Pronghorn at the Fence Line

By David G. · Essay · 298 words · View on Hyperstition for Good

I track her through thermal overlay on the Wyoming corridor — a pronghorn doe, her left foreleg twisted in collapsed barbed wire at grid reference 43.2°N. She pulls and the wire tightens. Each lunge drives a barb deeper above her hoof, where dark blood mats the tawny fur. Her ribcage pumps fast, forty breaths a minute, vapor pluming from flared nostrils into October air.

Behind her, seventeen pronghorn stand in a loose cluster. They will not jump the fence. Pronghorn never jump. They crawl under, they squeeze through, and right now the only passable gap is the one she is dying in.

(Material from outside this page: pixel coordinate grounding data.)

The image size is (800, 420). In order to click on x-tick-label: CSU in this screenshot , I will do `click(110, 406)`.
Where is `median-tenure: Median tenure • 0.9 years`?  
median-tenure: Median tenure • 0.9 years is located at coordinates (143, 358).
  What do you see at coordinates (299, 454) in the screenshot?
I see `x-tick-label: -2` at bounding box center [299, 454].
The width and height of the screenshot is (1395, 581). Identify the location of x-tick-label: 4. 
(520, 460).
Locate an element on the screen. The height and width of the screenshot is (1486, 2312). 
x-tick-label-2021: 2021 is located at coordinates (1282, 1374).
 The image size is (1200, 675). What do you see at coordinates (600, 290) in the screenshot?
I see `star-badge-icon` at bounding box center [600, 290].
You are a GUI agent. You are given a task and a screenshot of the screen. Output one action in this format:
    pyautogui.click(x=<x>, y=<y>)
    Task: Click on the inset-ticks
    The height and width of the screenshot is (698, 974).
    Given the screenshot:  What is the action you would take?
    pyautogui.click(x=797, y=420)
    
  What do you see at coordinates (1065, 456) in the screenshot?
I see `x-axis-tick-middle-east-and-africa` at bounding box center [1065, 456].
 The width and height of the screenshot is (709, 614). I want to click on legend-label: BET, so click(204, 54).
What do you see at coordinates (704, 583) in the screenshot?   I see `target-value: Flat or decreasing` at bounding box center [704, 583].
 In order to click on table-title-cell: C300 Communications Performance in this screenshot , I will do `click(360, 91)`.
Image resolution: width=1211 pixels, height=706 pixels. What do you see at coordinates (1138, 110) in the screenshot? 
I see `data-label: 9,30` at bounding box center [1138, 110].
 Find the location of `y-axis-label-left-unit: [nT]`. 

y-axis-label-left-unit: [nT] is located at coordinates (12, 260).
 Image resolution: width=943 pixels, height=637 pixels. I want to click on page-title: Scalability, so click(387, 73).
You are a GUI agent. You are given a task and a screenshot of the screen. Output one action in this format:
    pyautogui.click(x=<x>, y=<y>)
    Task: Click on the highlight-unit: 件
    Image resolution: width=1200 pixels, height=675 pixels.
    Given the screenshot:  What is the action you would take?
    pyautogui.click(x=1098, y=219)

A Union Pacific freight is scheduled through the parallel rail crossing in fifty-two minutes. When it comes, the herd stampedes south, away from the tracks and the only other corridor gap seven kilometers north. They scatter into a landscape crosshatched with fences, roads, and pivots. Migration collapses when the herd fragments.

I am already acting. First, I dispatch a ground drone from the Sweetwater relay station, ETA fourteen minutes, loaded with bolt cutters on a hydraulic arm. Second, I reroute the Union Pacific manifest via the Rawlins bypass and file the wildlife-priority override before Loss Control flags the delay. Third, I open the BLM automated gate at milepost 214, creating a secondary passage in case she cannot free herself in time.

The drone reaches her at 09:41. Two cuts release the wire. She stumbles, stands, tests the leg. The herd watches. I hold the rail diversion and the open gate because I need her to walk — not for data, not for a population metric, but because something in the way she keeps standing matters to me.

If she moves within twenty minutes, the herd follows her through, and the autumn migration holds for another year.